Mother Tongue #4
US magazine Mother Tongue quickly became an essential part of the indie scene when it first appeared a couple of years back, offering a vital, contemporary alternative to traditional parenting magazines.
Editors Natalia Rachlin and Melissa Goldstein described their magazine to us last year as being ‘Not. About. Kids.’ Which sums it up perfectly: it’s about mothers not children, mothers ‘who felt frustrated by the fact that their intellectual, professional, social, sexual, analytical lives were sort of overlooked once they were a mom…’
But like any good magazine, while that core subject is the glue that holds the whole thing together, there are plenty of stories that extend beyond the core. Stories like this latest ‘Close-up’ sample.

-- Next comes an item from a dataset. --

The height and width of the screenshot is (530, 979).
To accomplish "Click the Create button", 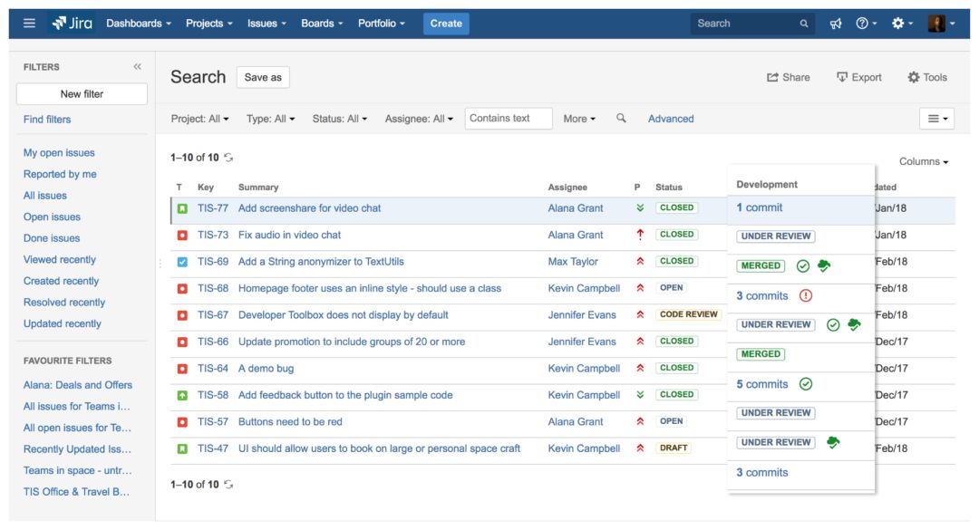I will (446, 23).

Natalia and Melissa explain…
‘We’ve always loved the idea of incorporating juicy narrative journalism into the magazine—the kind of story that would “take you on a journey”—so when we were introduced to writer Dina Gachman through a friend, and she told us about a family secret she was keen to research further (involving a great aunt who may or may not have burned down the house of her abusive husband), we couldn’t say yes fast enough.

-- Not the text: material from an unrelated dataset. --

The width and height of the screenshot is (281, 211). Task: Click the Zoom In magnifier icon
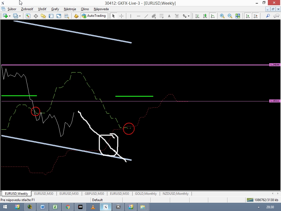[222, 16]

‘I have no idea if I’ll find anything,’ she warned us, ‘And I’ll need to go on a road trip to get answers.’ The words “road trip” sealed the deal. Fortuitously, one of our favorite L.A.-based photographers, Anaïs Wade, contacted us out of the blue to let us know that she had both air miles to spare and a thirst for a travel gig—considering the rigamarole with which shoots sometimes come together, it felt ridiculously easy?

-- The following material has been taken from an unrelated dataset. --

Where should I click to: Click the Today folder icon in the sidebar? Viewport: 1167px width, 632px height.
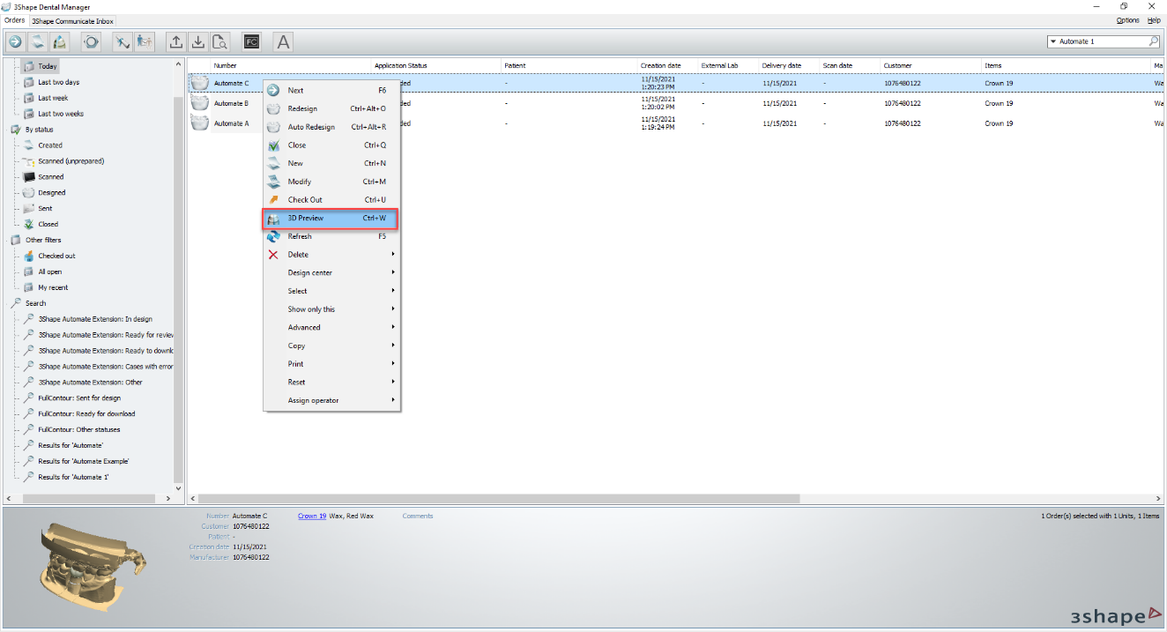28,65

‘We were thrilled with the results—both the engrossing story and the incredible imagery, but almost as good were the dispatches we got from the two of them on the road together. It reminded us why we feel so lucky to do this job in the first place: the privilege of meeting amazing women and being a catalyst for their stories.’
Over to Dina…
The North Texas State Hospital takes up 940 acres in Wichita Falls, a town about 140 miles northwest of Dallas. In 1922, the first patients—seven women sent from the county jail, whose crimes or behaviors society had deemed dangerous—entered the red-brick buildings of what was then called the Northwest Texas Insane Asylum. It was described as having a “parklike atmosphere” where “deranged persons” could tend gardens, milk cows and quiet their unsettled minds by knitting or picking carrots. The vast campus was intended to be a sort of oasis, where troubled citizens could stroll the grounds and heal in wide open space.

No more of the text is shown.